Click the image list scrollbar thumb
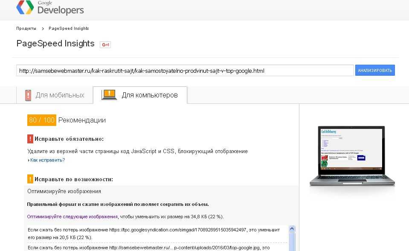The height and width of the screenshot is (251, 409). [x=292, y=242]
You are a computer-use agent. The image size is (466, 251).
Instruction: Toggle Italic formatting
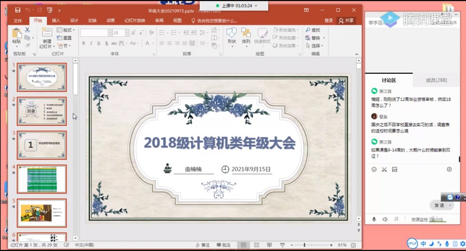coord(91,43)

_____

▸ **Directions**: The lines from the one containing "You are a computer-use" to the end of the material must be output exactly, both ends included; no picture may appear.

▸ **Exercise solution**:
You are a computer-use agent. The image size is (466, 251).
Instruction: Toggle Italic formatting
coord(91,43)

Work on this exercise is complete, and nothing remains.